_Problem details_
Return the records below exactly, leaving nothing out.

_Records for the exercise_
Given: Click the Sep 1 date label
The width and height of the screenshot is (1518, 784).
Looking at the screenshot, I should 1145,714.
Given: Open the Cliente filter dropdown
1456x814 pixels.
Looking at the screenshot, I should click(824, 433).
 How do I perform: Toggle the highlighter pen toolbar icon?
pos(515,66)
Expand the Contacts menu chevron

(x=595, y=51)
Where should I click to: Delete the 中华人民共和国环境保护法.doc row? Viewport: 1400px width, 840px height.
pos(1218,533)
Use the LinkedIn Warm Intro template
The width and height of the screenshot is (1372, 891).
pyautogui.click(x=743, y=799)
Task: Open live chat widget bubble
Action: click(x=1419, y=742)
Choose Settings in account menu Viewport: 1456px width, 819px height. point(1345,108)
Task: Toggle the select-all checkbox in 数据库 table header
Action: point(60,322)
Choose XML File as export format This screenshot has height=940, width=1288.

_Completed task_
Given: Click the Sep 1 date label
The width and height of the screenshot is (1518, 784).
Looking at the screenshot, I should 1145,714.
Given: Open the Cliente filter dropdown
1456x814 pixels.
Looking at the screenshot, I should click(824, 433).
 How do I perform: Toggle the highlighter pen toolbar icon?
pos(515,66)
Expand the Contacts menu chevron

(x=595, y=51)
Where should I click to: Delete the 中华人民共和国环境保护法.doc row? Viewport: 1400px width, 840px height.
pos(1218,533)
Use the LinkedIn Warm Intro template
The width and height of the screenshot is (1372, 891).
pyautogui.click(x=743, y=799)
Task: Open live chat widget bubble
Action: click(x=1419, y=742)
Choose Settings in account menu Viewport: 1456px width, 819px height. point(1345,108)
Task: Toggle the select-all checkbox in 数据库 table header
Action: point(60,322)
Choose XML File as export format This screenshot has height=940, width=1288.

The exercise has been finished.